◆ What you should do:
Change "Screen dimensions" to "Display size" in the rows from the line with "Given: Open the" to the line with "Looking at the", keeping everything else the same. Give only those lines, without the pictures.

◆ Extracted data:
>>
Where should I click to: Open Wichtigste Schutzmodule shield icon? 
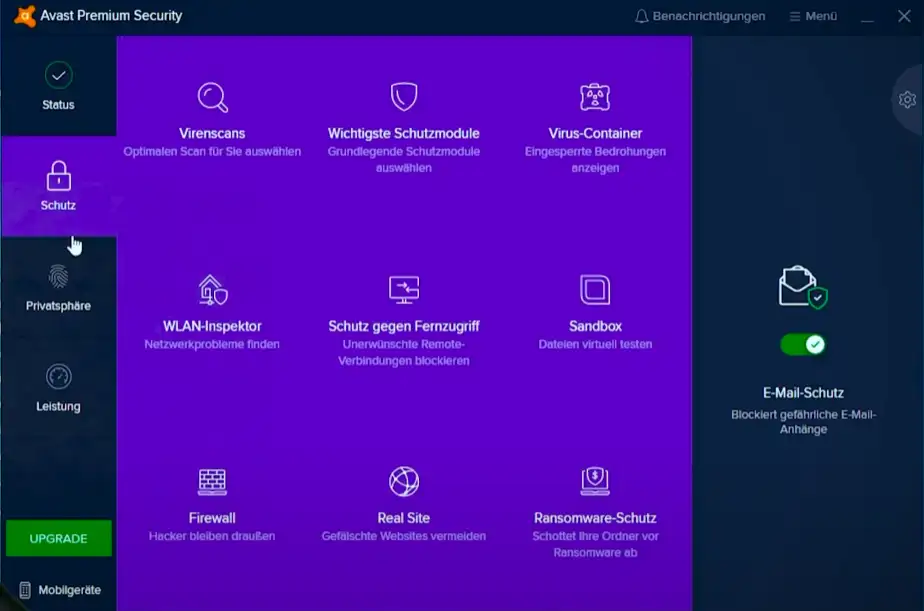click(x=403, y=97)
<<
>>
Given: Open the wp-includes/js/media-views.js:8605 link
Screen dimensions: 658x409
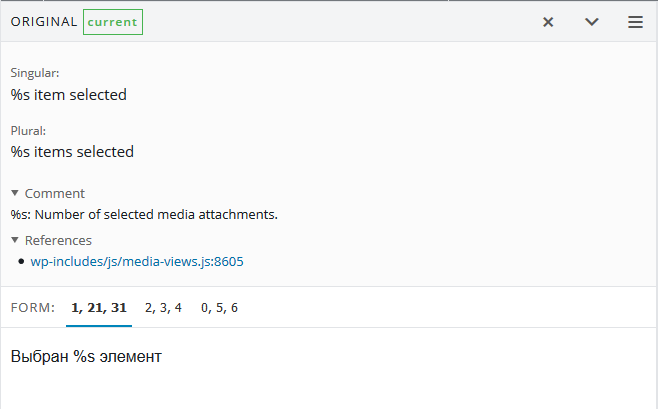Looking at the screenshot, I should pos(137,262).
<<
◆ Solved problem:
Given: Open the wp-includes/js/media-views.js:8605 link
Display size: 658x409
Looking at the screenshot, I should pos(137,262).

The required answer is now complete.